Saat ini, Geypens merumput di kompetisi kasta kedua Belanda (Eerste Divisie) bersama FC Emmen. Ia bergabung dengan klub tersebut pada musim panas 2024 setelah menimba ilmu di akademi bergengsi, FC Twente dan Heracles Almelo.

Di FC Emmen, pemain setinggi 184 cm ini telah membuktikan kapasitasnya sebagai pemain muda potensial yang mampu bersaing di level profesional Eropa, dengan catatan penampilan yang konsisten baik sebagai starter maupun pemain pengganti.
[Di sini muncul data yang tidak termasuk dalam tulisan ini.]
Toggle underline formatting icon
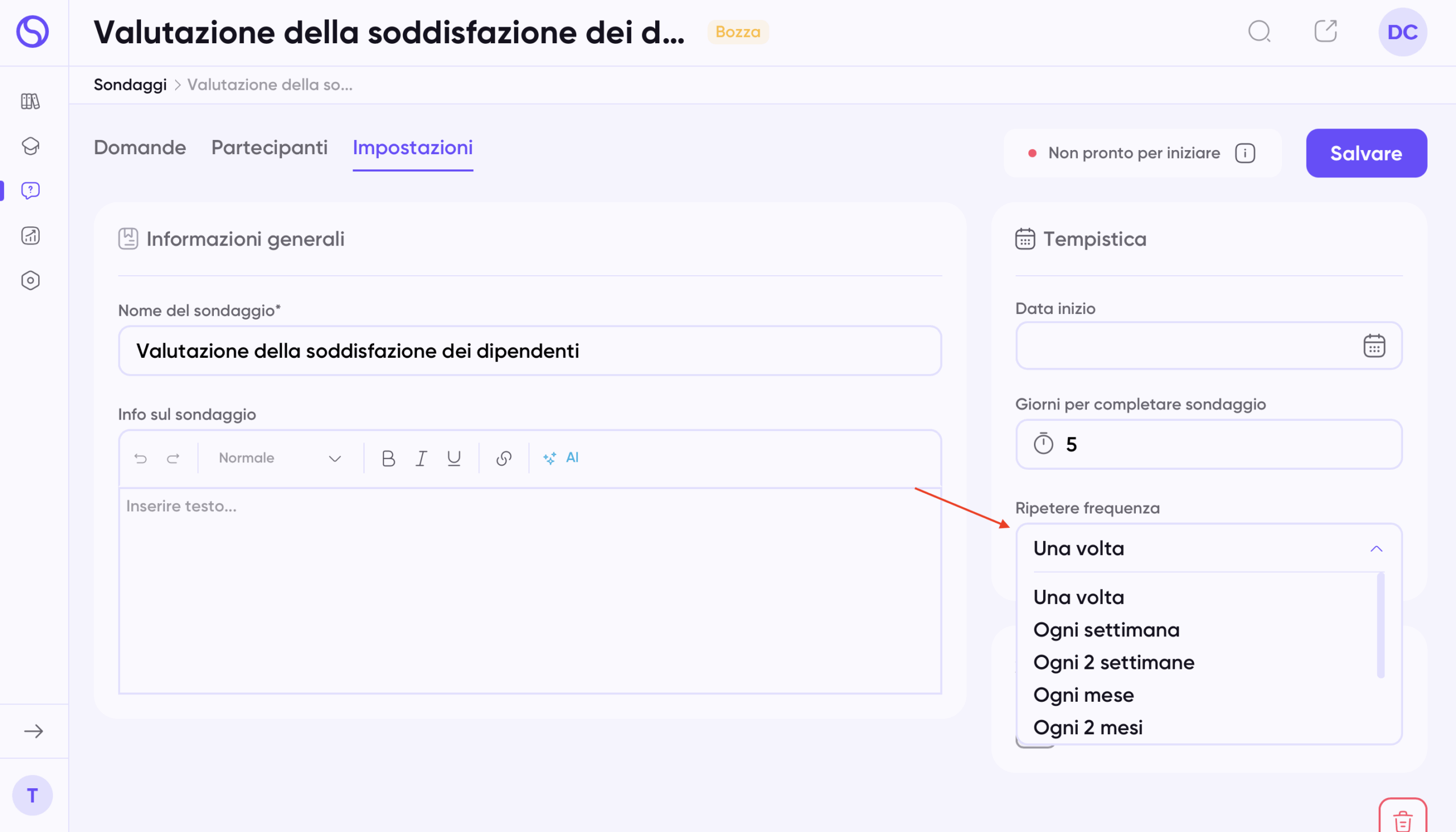Image resolution: width=1456 pixels, height=832 pixels. tap(454, 458)
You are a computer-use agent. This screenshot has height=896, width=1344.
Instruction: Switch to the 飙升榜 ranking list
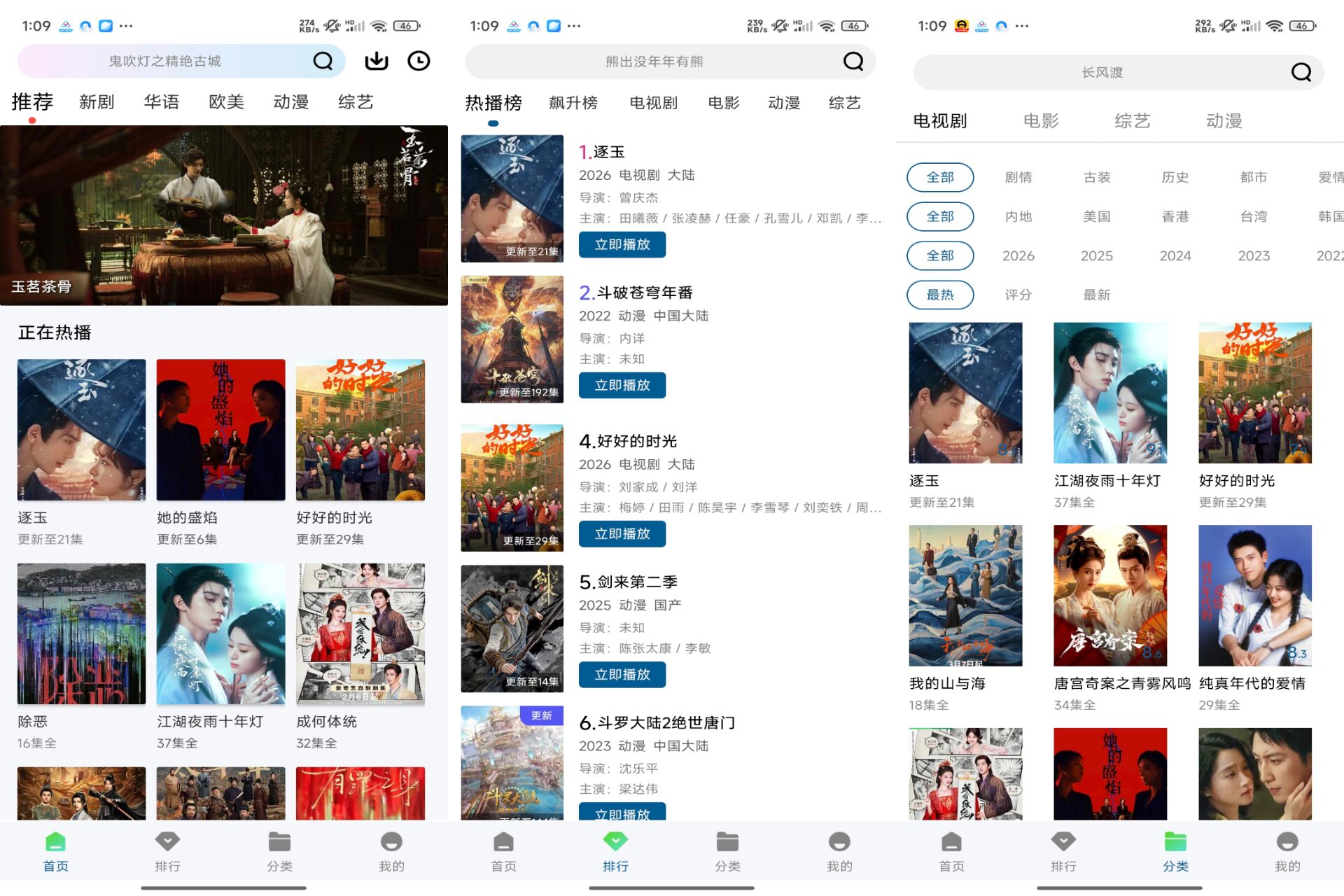click(573, 103)
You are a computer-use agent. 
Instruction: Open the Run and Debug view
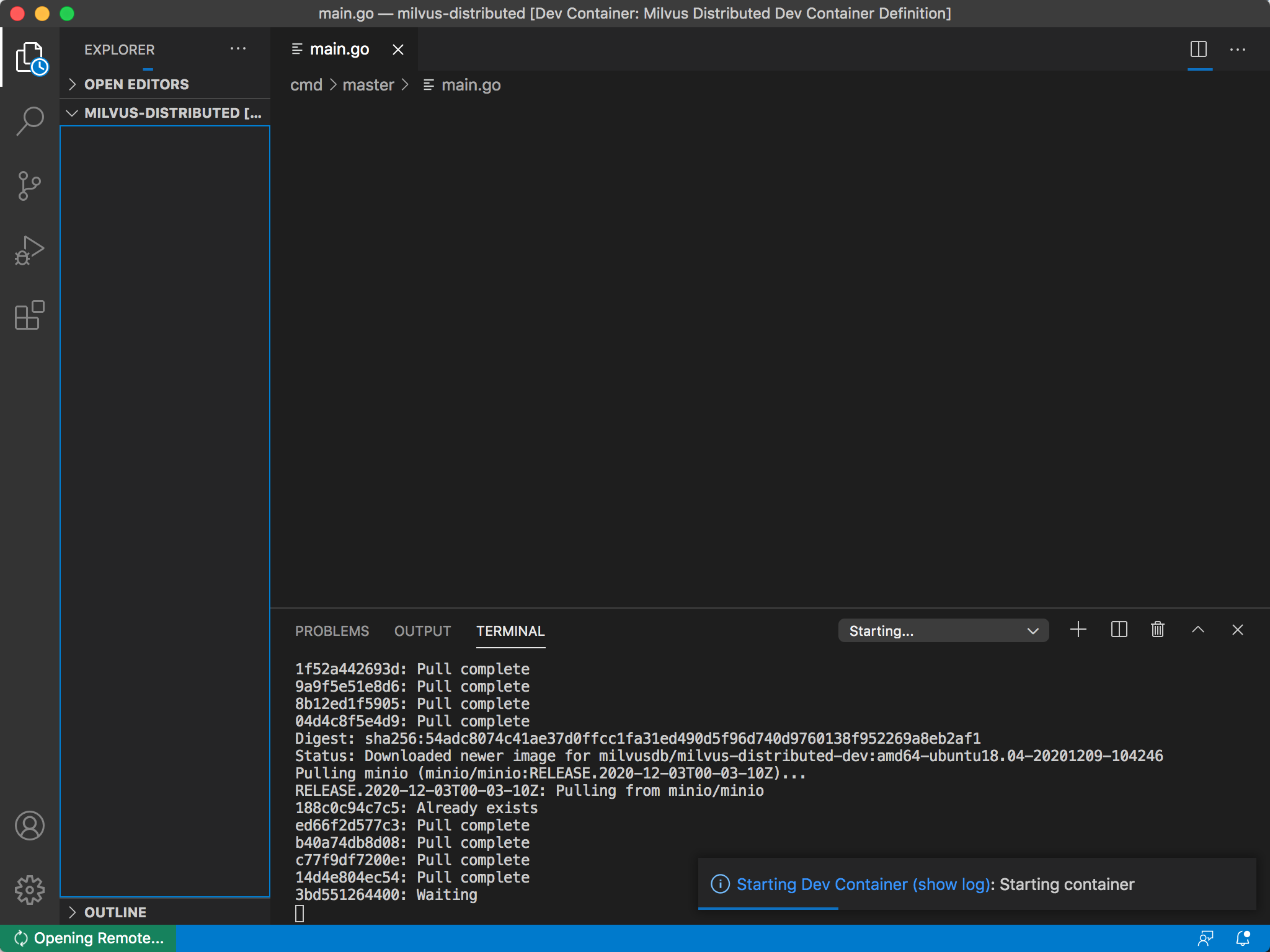tap(30, 250)
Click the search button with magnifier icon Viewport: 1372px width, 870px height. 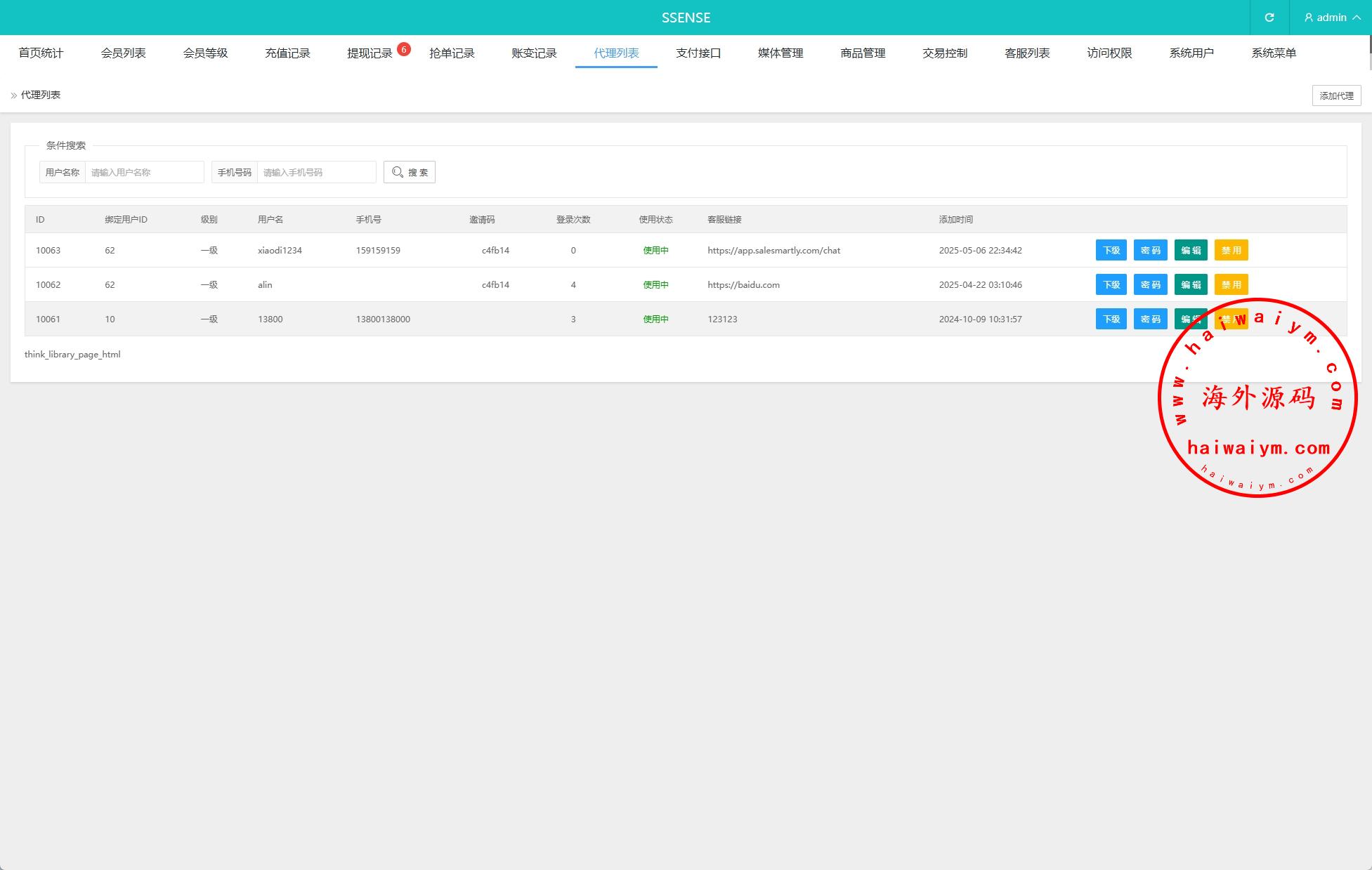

Apa yang membuat John Herdman terpikat pada pemuda berusia 20 tahun ini? Setidaknya ada tiga keistimewaan utama. Antara lain soal versatilitas (multifungsi), meski posisi alaminya adalah bek kiri (left-back), Geypens memiliki kemampuan ofensif yang mumpuni.

Di FC Emmen, ia sering didorong lebih ke depan menjadi sayap kiri (left winger) atau gelandang kiri. Kemampuannya untuk mengisi seluruh koridor kiri lapangan memberikan fleksibilitas luar biasa bagi strategi Herdman.

Ia memiliki atribut fisik dan kaki kiri yang dominan. Dengan tinggi 184 cm, ia memiliki postur yang ideal untuk duel udara dan ketahanan fisik, standar yang sangat disukai Herdman dalam membangun tim yang tangguh. Sebagai pemain berkaki kiri kidal, ia memberikan sudut operan dan umpan silang yang natural dari sisi kiri.

Geypens dikenal memiliki work rate yang tinggi. Ia tidak hanya disiplin dalam bertahan, tetapi juga berani melakukan penetrasi ke area pertahanan lawan, sebuah elemen penting dalam skema transisi cepat.

Pemanggilan Geypens menjawab kebutuhan mendesak akan kedalaman skuad di sektor bek kiri. Selama ini, posisi tersebut sangat bergantung pada Calvin Verdonk. Kehadiran Geypens memberikan persaingan sehat sekaligus opsi pelapis yang sepadan.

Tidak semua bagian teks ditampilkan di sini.